“Yiyin beyler yiyin, bu hân-ı iştihâ sizin, Doyunca, tıksırınca, çatlayıncaya kadar yiyin!” Tevfik Fikret, Han-ı Yağma şiirinde böyle sesleniyordu. Bu dizeler yalnızca bir şiir değildir; iktidar sofralarına tutulmuş bir aynadır. Yiyenleri ifşa eden, yağmayı adlandıran, utanmazlığı yüzümüze çarpan bir vicdan çığlığıdır. Aradan bir asırdan fazla zaman geçti. Ama han değişmedi. Sofra değişmedi. İştah hiç değişmedi.
Diyeceksiniz ki, nereden çıktı şimdi Tevfik Fikret?
Sözcü Gazetesi’nde Çalışma ve Sosyal Güvenlik Bakanı Vedat Işıkhan’ın yabancı bir heyete ısmarladığı yemeğin faturasını görünce, dizeler dilime dolanıverdi.
Bir baktım, Fikret’in sesi kulağımda:
“Yiyin beyler yiyin…”
Meğer bakanın favori mekânı Recep Usta imiş. Hani konu asgari ücrete gelince “denge”, “disiplin”, “enflasyon” diyerek eli titreyen bakanın… Asgari ücretliye pinti davranan bakanın.
İzmir’de de şubesi var bu Recep Usta’nın. Yani Ama bırakın asgari ücretliyi; işçiyi, memuru, emekliyi…
Üst düzey bir bürokratın bile maaşıyla rahatça adım atamayacağı bir yer burası.

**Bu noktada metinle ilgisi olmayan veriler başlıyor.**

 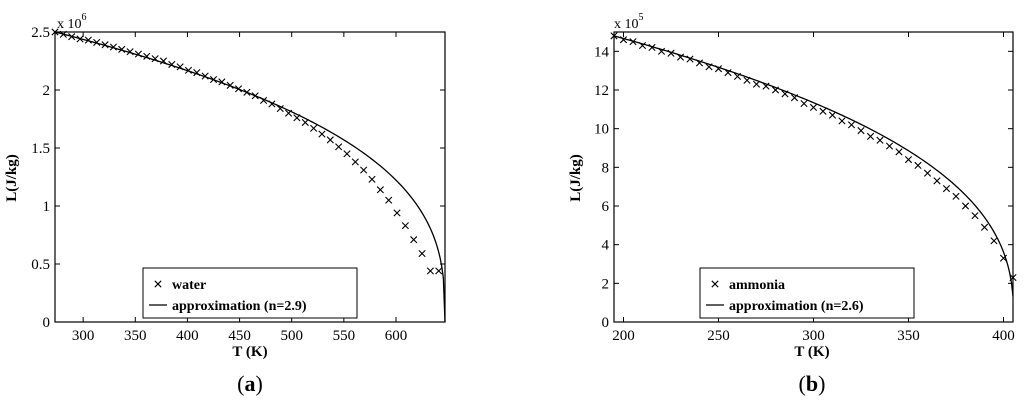 I want to click on x-tick-label: 600, so click(x=396, y=336).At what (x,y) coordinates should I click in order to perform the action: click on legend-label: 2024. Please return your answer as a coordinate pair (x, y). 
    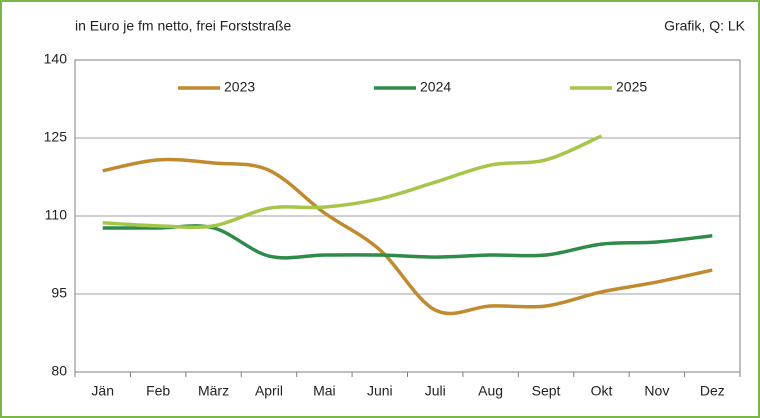
    Looking at the image, I should click on (436, 87).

Buyurun etiketlere bakalım:
•Kuzu Dolma: 29 bin 500 TL
•Beşli Gerdan: 8 bin 500 TL
•Saç Tava: 8 bin 450 TL
•Üçlü İncik: 5 bin 85 TL
•Karışık Izgara: 4 bin 687 TL
Tüm menüyü yazacak değilim.
Ama hakkını yemeyelim; en ucuzunu da yazalım:
Tavacıda kavurma 1.200 lira.

Düşünün gari…
Olmaz ya…
Bir asgari ücretli, ailesini alacak, tavacıya gidecek, bir kuzu dolma yiyecek…
Bir ay çalışacak.
Yetmeyecek.
Üstüne 7 bin 500 lira borçlanacak.
Ama konu asgari ücret olunca eli titreyen bakan,
Konu kendi boğazı ve ağırladığı heyetler olunca devletin kasasını cömertçe açıyor.
Bir yemek sonrası devlete kesilen fatura: Tamı tamına 97 bin 909 lira.
Yetmedi…
Bakan bey Mayıs ayında Azerbaycan heyetini de aynı mekânda ağırlamış.
O günkü hesap 30 bin lira.
Demek ki Mayıs’tan bu yana tavacıdaki artış üç kat.
Madem öyle…
Bakan bey et fiyatlarından yola çıksa, bugün asgari ücretin 60 bin lira olması gerekir.

Ama onların kafasında dolaşan rakam bunun yarısı:
30 bin lira.
Vakti zamanında, 1980’lerin ortası…
Yeni Asır Gazetesi’ndeyim.
Muhasebeden parayı çektim, doğruca İzmir’in en ünlü balık lokantasına gittim.
Masayı donattık, hesabı ödedim.
Ertesi gün Yeni Asır’ın manşetindeydim:
“Asgari ücreti bir öğünde yedim.”
Asgari ücret bu ülkede hep süründü.
Bir zamanlar emekli maaşının da altındaydı. Emekli neredeyse iki kat asgari ücret alırdı. Bu iktidar bir şeyi daha yaptı:
Emekliyi de asgari ücretin altına itti.
Tevfik Fikret boşuna yazmamıştı.
Bu bir sofra hikâyesi değil,
Bu bir yağma düzenidir.
Han onların,
İştah onların…
Yiyin beyler yiyin;
han sizin, iştah sizin,
fatura ise her zamanki gibi memleketin yoksuluna.